Macrophage activation syndrome (MAS) is a potentially life-threatening complication requiring early diagnosis and prompt treatment in rheumatic diseases such as systemic juvenile idiopathic arthritis (sJIA). Recently, multisystem inflammatory syndrome in children (MIS-C) associated with severe acute respiratory syndrome coronavirus 2 (SARS-CoV-2) infection was reported to be complicated by MAS. The diagnostic criteria for MAS-associated MIS-C (MIS-C/MAS) remain unknown. We report the case of a 12-year-old boy who presented with fever for 4 days, swollen cervical lymph nodes, conjunctival congestion, red lips, strawberry tongue, irregular erythematous lesions, abdominal pain, and diarrhoea; he had coronavirus disease 2019 (COVID-19) 1 month prior. The patient was diagnosed MIS-C/MAS based on the criteria for sJIA/MAS, treated with intravenous immunoglobulin, glucocorticoids, and cyclosporine without any coronary artery sequelae.
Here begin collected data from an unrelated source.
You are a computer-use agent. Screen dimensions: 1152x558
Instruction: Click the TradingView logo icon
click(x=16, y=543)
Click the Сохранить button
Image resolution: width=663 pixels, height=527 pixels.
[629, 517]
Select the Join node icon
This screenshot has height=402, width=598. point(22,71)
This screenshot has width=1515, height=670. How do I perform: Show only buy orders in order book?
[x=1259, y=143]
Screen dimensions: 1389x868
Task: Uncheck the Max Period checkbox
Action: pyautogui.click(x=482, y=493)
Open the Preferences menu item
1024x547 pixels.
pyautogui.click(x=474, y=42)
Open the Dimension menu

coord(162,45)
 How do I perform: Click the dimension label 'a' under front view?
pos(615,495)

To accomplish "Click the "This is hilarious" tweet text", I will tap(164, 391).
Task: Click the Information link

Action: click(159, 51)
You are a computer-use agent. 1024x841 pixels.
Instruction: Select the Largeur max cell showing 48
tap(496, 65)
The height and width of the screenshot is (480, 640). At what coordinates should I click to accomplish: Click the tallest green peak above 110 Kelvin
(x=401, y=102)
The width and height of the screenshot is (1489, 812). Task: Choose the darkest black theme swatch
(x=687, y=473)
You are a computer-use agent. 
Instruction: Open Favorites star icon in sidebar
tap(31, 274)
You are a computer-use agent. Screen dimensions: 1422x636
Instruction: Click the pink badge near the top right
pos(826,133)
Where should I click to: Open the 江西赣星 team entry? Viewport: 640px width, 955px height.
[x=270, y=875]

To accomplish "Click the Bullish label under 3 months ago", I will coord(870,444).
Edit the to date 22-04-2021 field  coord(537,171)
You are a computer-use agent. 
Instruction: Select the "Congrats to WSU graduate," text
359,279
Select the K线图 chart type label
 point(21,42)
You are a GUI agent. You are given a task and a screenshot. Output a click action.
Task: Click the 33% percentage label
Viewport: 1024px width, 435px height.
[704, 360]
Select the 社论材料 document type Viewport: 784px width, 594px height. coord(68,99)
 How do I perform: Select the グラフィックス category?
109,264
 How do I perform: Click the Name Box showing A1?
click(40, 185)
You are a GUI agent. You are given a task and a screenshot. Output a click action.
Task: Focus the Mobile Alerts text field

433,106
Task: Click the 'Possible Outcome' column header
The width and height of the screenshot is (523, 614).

Evaluation of the patient's serum cytokine profile revealed that CXCL9 level (14259 pg/mL, reference range <31-83 pg/mL) was significantly elevated, as in sJIA/MAS. Based on cytokine profiles, the diagnostic criteria for MIC-S/MAS may be consistent with those for sJIA/MAS. No previous studies have reported on the cytokine profiles of MIS-C/MAS. Pediatricians should consider that MIS-C may complicate MAS, such as sJIA. Glucocorticoids and cyclosporine may be considered in cases of MIS-C complicated by MAS.